Study coauthor Heinz Furrer is pictured holding the largest ichthyosaur vertebrae.

However, heaps of rock layers first appeared around 30 to 40 million years ago as a result of the folding of the Alps, which started 95 million years ago when the African tectonic plate started to push on the European tectonic plate. The fossils were "tectonically deformed," or driven to a rock formation at the summit of a mountain, by the tectonic plate movements.

According to lead study author P. Martin Sander, professor of vertebrate paleontology at the University of Bonn in Germany, "you kind of have to be a mountain goat to access the relevant beds." Inconveniently, they don't appear below 8,000 feet (2,438.4 meters), much above the treeline.

The lack of fossil evidence for these animals, despite the fact that they previously dominated the seas, has left paleontologists puzzled. However, the ichthyosaur fossils have revealed new details about these mysterious, extinct creatures.

One massive tooth

Three distinct ichthyosaurs left behind fossils. The difference between the two was roughly 65 feet (20 meters), while the other was 49 feet (15 meters). The largest ichthyosaur tooth ever discovered, however, is the most intriguing discovery connected to these fossils.

The largest specimen from an ichthyosaur with a full skull to date was 20 millimeters and came from a creature that was over 18 meters (59 feet) long, according to Sander. "This is huge by ichthyosaur standards: Its root was 60 millimeters in diameter," he said.

Although most of the larger ichthyosaurs were toothless, scientists believe they fed on cephalopods like squid by suction. Scientists are aware that smaller ichthyosaurs had teeth.

Using their teeth to ensnare prey like gigantic squid, huge ichthyosaurs with teeth were probably similar to sperm whales and killer whales of the present.

The tooth, however, poses a problem because the crown was broken off. Because of distinctive characteristics, such as the infolding of dentin in the tooth root, experts are certain that the tooth belongs to an ichthyosaur, although they cannot be certain that the tooth's size corresponds to the animal's size.

The blue whale, which weighs 150 tons and may grow to 98 feet (30 meters) in length, doesn't have any teeth since, in their opinion, being large and being a predator (with teeth) don't align. Instead, it removes microscopic aquatic organisms through filtration.

Sperm whales, which can grow to be 65 feet (20 meters) long and weigh 50 tons, hunt.

Therefore, Sander concluded, "marine predators probably can't get much bigger than a sperm whale."

Giants in the mountains

The fossils were initially found during the 1976–1990 geological mapping of the Alps. Furrer recalls holding the fossils in his hand as a doctorate student at the University of Zurich. Furrer was a member of the original team that extracted the fossils from the rocks known as the Kössen Formation.

The fossils were virtually forgotten throughout time.

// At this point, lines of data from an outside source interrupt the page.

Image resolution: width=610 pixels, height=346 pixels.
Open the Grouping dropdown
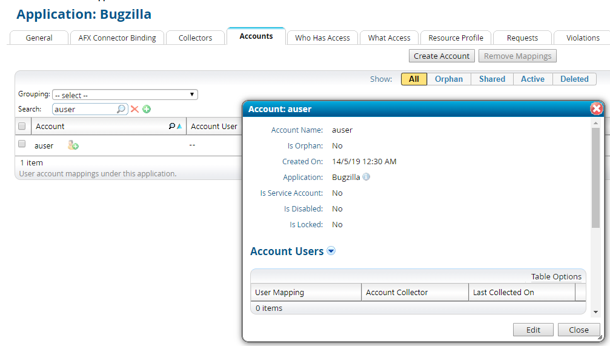tap(125, 95)
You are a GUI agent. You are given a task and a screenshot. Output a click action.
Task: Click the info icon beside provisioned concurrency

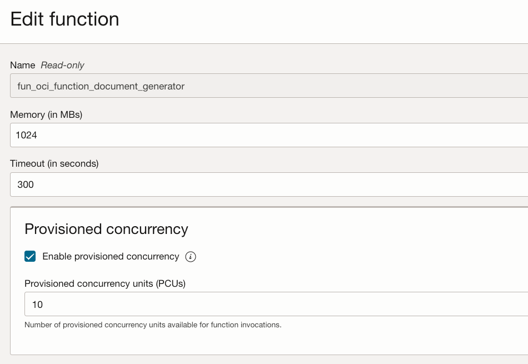(191, 257)
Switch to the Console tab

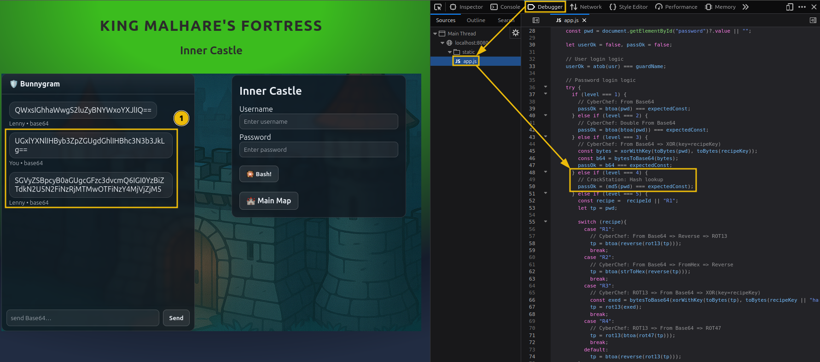coord(505,7)
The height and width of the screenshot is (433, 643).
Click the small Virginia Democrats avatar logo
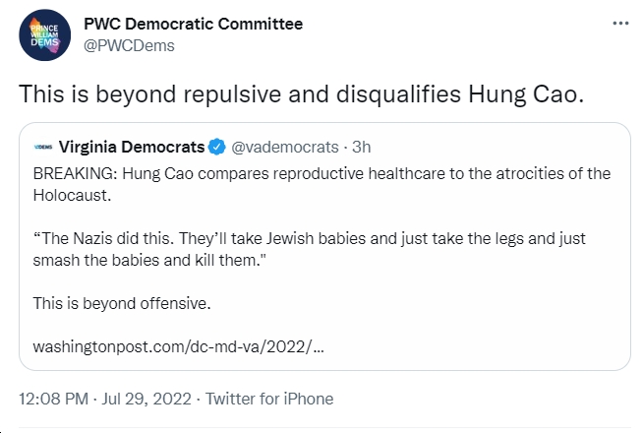(43, 147)
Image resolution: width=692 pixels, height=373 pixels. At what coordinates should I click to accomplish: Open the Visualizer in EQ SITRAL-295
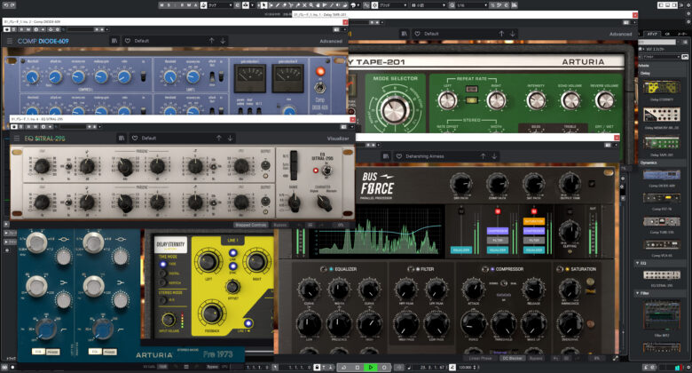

But recently, more ichthyosaur fossils been surfaced, according to Furrer. Therefore, it appeared worthwhile to us to also conduct a more thorough analysis of the Swiss discoveries.

Although ichthyosaur fossils have been discovered all over the world, North America has produced the majority of the large species' remains. The range of these specimens is widened by their discovery in contemporary Switzerland.

Some of them may grow to be as big as blue whales, the biggest animals on earth, according to earlier evidence.

"In Nevada, we see the beginnings of true giants, and in the Alps, the end," Sander added. "Only the medium-to-large-sized dolphin - and orca-like forms survived into the Jurassic (Period)," which lasted from 145 to 201 million years ago.

Sander ponders whether there are still "giant sea creatures hidden beneath the glaciers." But these remains close an information gap about these enormous marine lizards.

The fact that we know so little about these enormous ichthyosaurs despite the exceptional size of their bones amounts to a tremendous embarrassment for paleontology, according to Sander. "We anticipate meeting this challenge and locating new, superior fossils soon."